Date: 06/20/2025, day three of the WRFI Restoration Ecology expedition.

Location: Mt. Haggin Wildlife Management Area in the Big Hole Watershed, Montana.

One minute, the group and I were doing our work, reading our assigned articles, and creating discussion questions after eating dinner. A moment later, rain was falling in a volume I’ve only experienced during hurricanes on Long Island. We saw lightning and counted the seconds between flashes and thunder. Seven seconds. WRFI policy is to take shelter if there are less than ten seconds between lightning and thunder. So, the twelve of us piled into the van we used for travel and waited out the storm. As I sat in the van, all I could think was, “Is it really that serious?”

Never in my life leading up to that point have I seen weather as a real threat to my safety (outside of hurricanes) because of the conveniences of civilization. The only reason I would take shelter was to avoid getting wet. As we stayed in the van, we could see the flashes in the sky, and every now and again, someone would see a bolt flash through the sky. The timing between white light and thunder was getting smaller, eventually becoming impossible to tell there was space, and a bolt struck 200 feet from our camp. At that moment I understood why we have to think about our tent placement and where we were standing at any given time during a storm.
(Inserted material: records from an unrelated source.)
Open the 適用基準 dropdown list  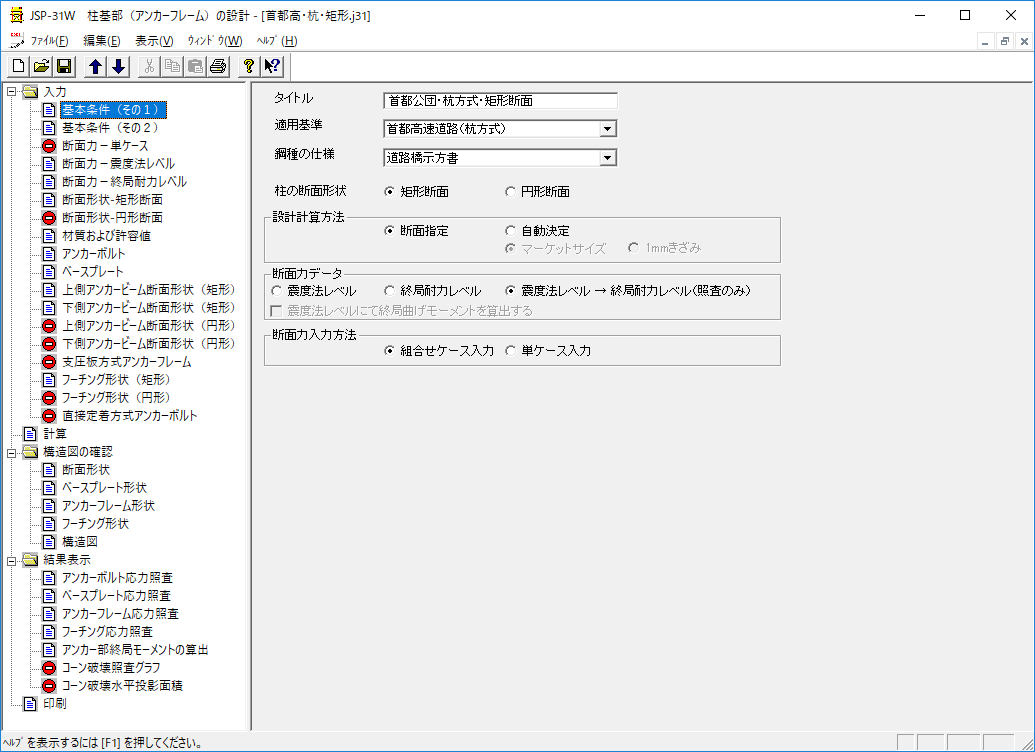pos(607,129)
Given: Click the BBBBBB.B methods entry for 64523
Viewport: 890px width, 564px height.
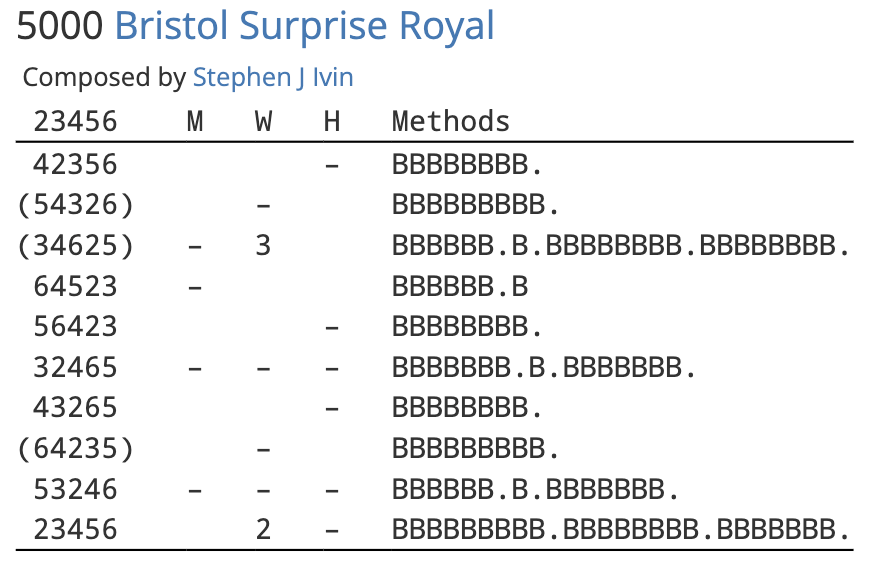Looking at the screenshot, I should 459,287.
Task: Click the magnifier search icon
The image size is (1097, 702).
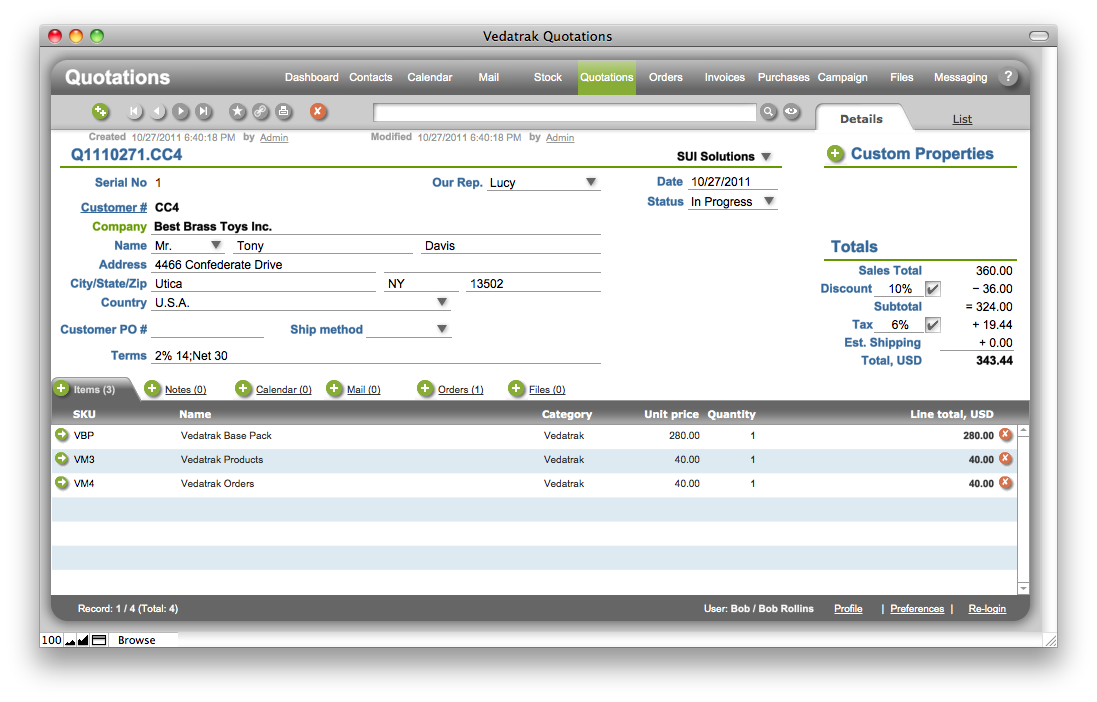Action: coord(768,112)
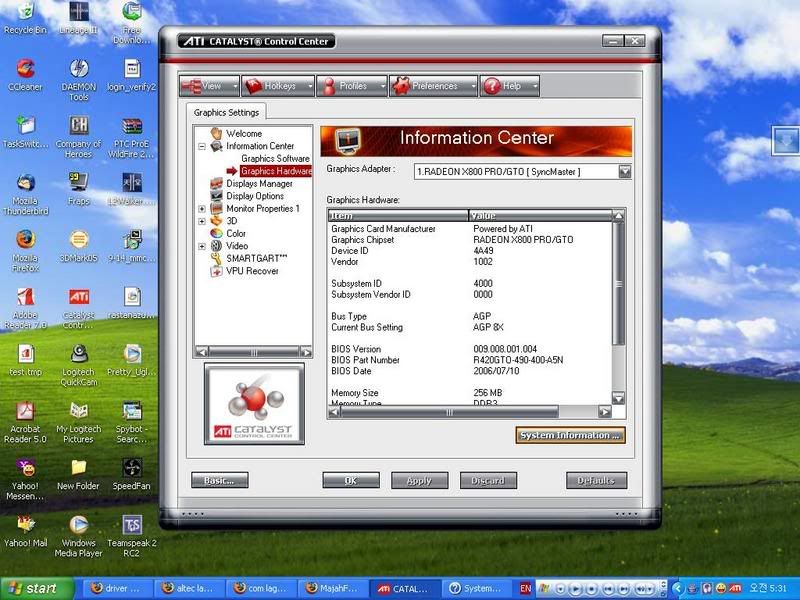Screen dimensions: 800x600
Task: Open the Preferences toolbar menu
Action: point(433,86)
You didn’t want to be near the tallest object in an area, or even worse, be the tallest object. I also realized that virtually nowhere aside from your insulated sleeping mat or the inside of the van was safe. When lightning strikes close to you, all you see is blinding white, and all you hear is a deafening boom that leaves your ears ringing. There is nothing you can do but take shelter and wait it out. And nothing makes you feel more alive.